▸ **Given exercise**: According to the page on updating a function on a set of values, which definition is Function.updateFinset specifically used for?

Update a function on a set of values #
This file defines Function.updateFinset
, the operation that updates a function on a
(finite) set of values.
This is a very specific function used for MeasureTheory.marginal
, and possibly not that useful
for other purposes.
def
Function.updateFinset
{ι : Type u_1}
{π : ι → Sort u_2}
[DecidableEq ι]
(x : (i : ι) → π i)
(s : Finset ι)
(y : (i : { x : ι // x ∈ s }) → π ↑i)
(i : ι)
:
π i
updateFinset x s y
is the vector x
with the coordinates in s
changed to the values of y
.
Equations
- Function.updateFinset x s y i = if hi : i ∈ s then y ⟨i, hi⟩ else x i
Instances For
theorem
Function.updateFinset_def
{ι : Type u_1}
{π : ι → Sort u_2}
{x : (i : ι) → π i}
[DecidableEq ι]
{s : Finset ι}
{y : (i : { x : ι // x ∈ s }) → π ↑i}
:
Function.updateFinset x s y = fun (i : ι) => if hi : i ∈ s then y ⟨i, hi⟩ else x i
@[simp]
theorem
Function.updateFinset_empty
{ι : Type u_1}
{π : ι → Sort u_2}
{x : (i : ι) → π i}
[DecidableEq ι]
{y : (i : { x : ι // x ∈ ∅ }) → π ↑i}
:
Function.updateFinset x ∅ y = x
theorem
Function.updateFinset_singleton
{ι : Type u_1}
{π : ι → Sort u_2}
{x : (i : ι) → π i}
[DecidableEq ι]
{i : ι}
{y : (i_1 : { x : ι // x ∈ {i} }) → π ↑i_1}
:
Function.updateFinset x {i} y = Function.update x i (y ⟨i, ⋯⟩)
theorem
Function.update_eq_updateFinset
{ι : Type u_1}
{π : ι → Sort u_2}
{x : (i : ι) → π i}
[DecidableEq ι]
{i : ι}
{y : π i}
:
Function.update x i y = Function.updateFinset x {i} (uniqueElim y)
theorem
Function.updateFinset_updateFinset
{ι : Type u_1}
{π : ι → Type u_2}
{x : (i : ι) → π i}
[DecidableEq ι]
{s t : Finset ι}
(hst : Disjoint s t)
{y : (i : { x : ι // x ∈ s }) → π ↑i}
{z : (i : { x : ι // x ∈ t }) → π ↑i}
:
Function.updateFinset (Function.updateFinset x s y) t z = Function.updateFinset x (s ∪ t) ((Equiv.piFinsetUnion π hst) (y, z))

▸ **Source material**:
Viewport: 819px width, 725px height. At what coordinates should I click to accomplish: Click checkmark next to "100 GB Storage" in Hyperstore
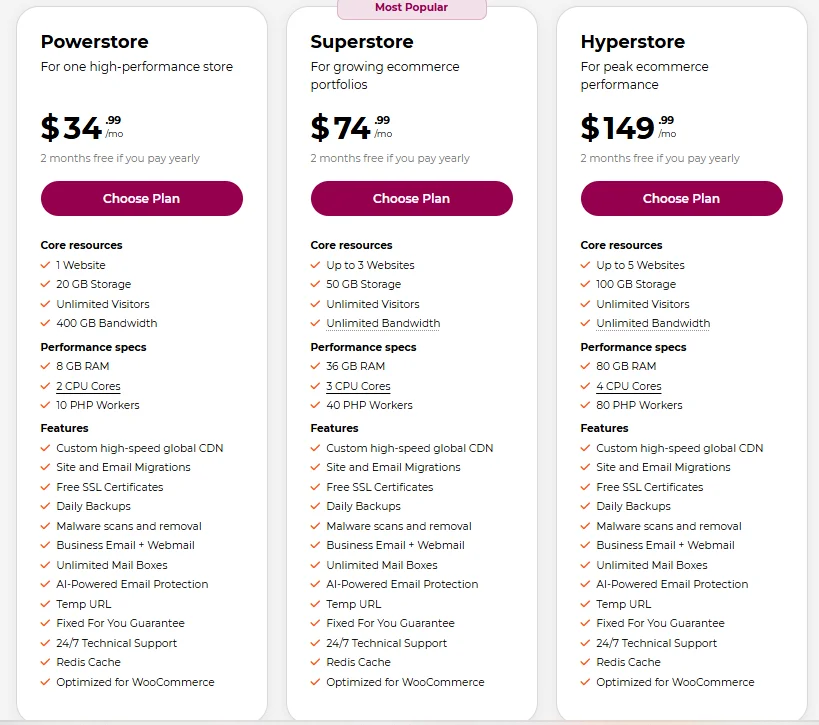(x=584, y=285)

▸ **Final result**: MeasureTheory.marginal